To help, the town decided to see how paid parking will work when it comes to controlling where cars go and to see if people who uses the town’s infrastructure contribute in some way to the beach community. Vukelich some of the benefits may include street paving, adding extra crosswalks or to use the money wherever they legally can when it comes to parking revenue.

“If you think about it, you have to pay the county when you take things to the landfill,” he said providing another example. “So there’s a significant additional charge for landfill cost for recycling collection and things like that when you get into season and the town grows significantly. There’s cost associated with the guests and we just want them to participate.”

Kure Beach estimates 53,000 guests paid for parking so far, totaling between $650,000 to $700,000. With a few more weeks to go in the season, the amounts are expected to increase.

For visitors coming to nearby Carolina Beach, the hourly rates for parking are $5 and $20 for a full day. A $3 option with 2-hour restrictions is also available. It’s estimated that the parking program brings in about $1.5 million after expenses.

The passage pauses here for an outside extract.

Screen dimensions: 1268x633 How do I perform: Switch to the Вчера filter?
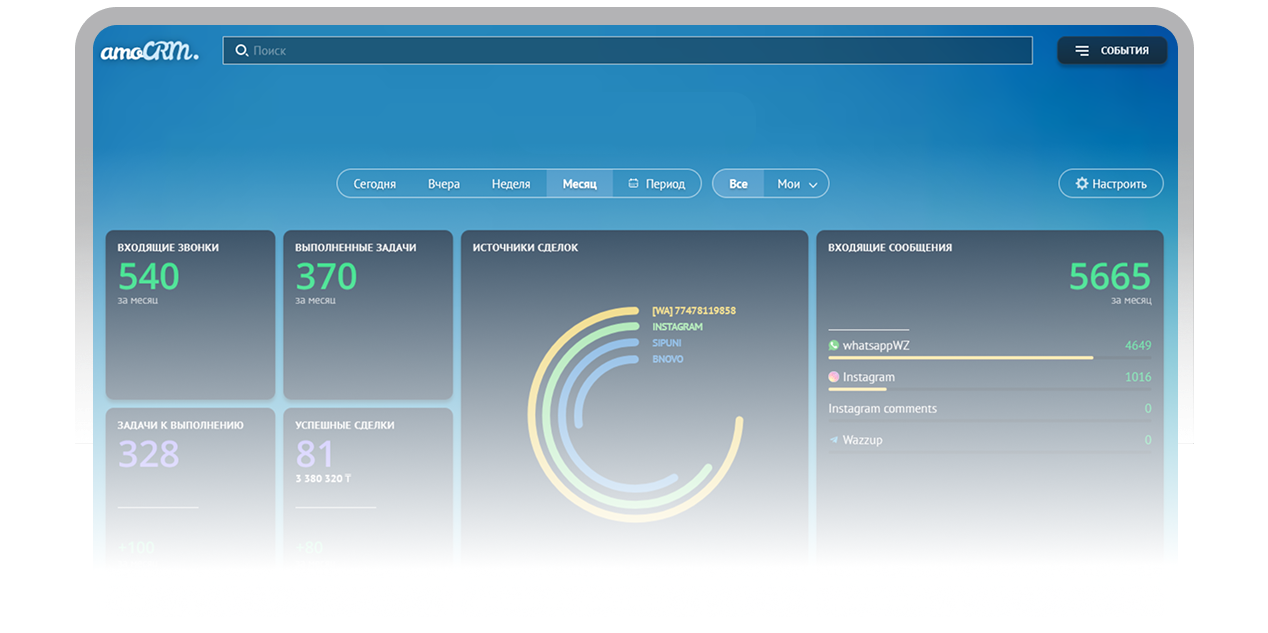tap(444, 184)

Bruce Oakley, town manager for Carolina Beach, added without the paid parking program, it would add almost 5 cents to the town’s tax rate to provide the same level of service. Revenue from paid parking goes into the general fund and is used to help fund general government operations, including maintaining beach accesses, funding departmental functions and more.

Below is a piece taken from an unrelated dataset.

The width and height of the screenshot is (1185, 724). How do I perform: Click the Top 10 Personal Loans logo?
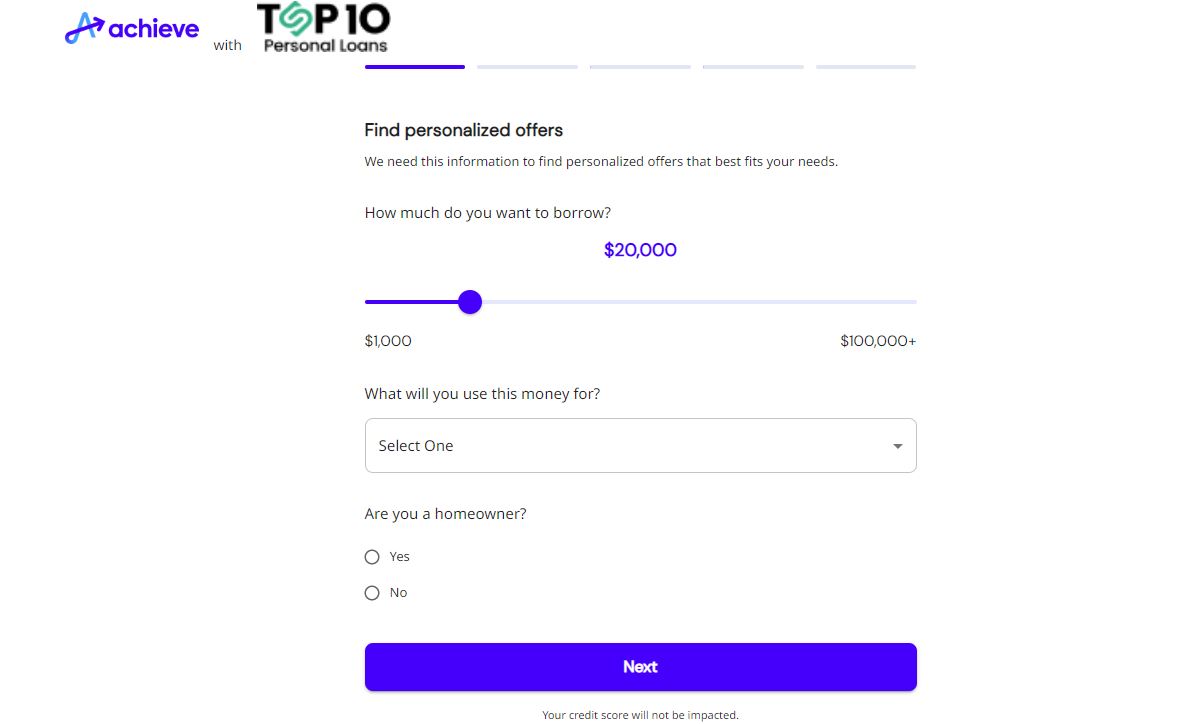coord(324,28)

“The main advantage of having paid parking for beach access is that it alleviates some of the financial burden of the taxpayers to maintain town infrastructure and property,” Oakley said. “The large amount of tourists who visit put a lot of stress on our infrastructure and the parking revenue keeps property owners in Carolina Beach from having to fund it all.”

At Kure Beach, the daily and hourly rates were similar, with a weekly rate to park at $100. Many towns also provide incentives for residents and offers for visitors.

“The only people who have been somewhat complaining are people who come in for the day and accuse you of gouging and things like that,” Vukelich said. “They really don’t understand the costs that come with that. When you take 53,000 versus the number of complaints I was involved with, it’s minuscule.”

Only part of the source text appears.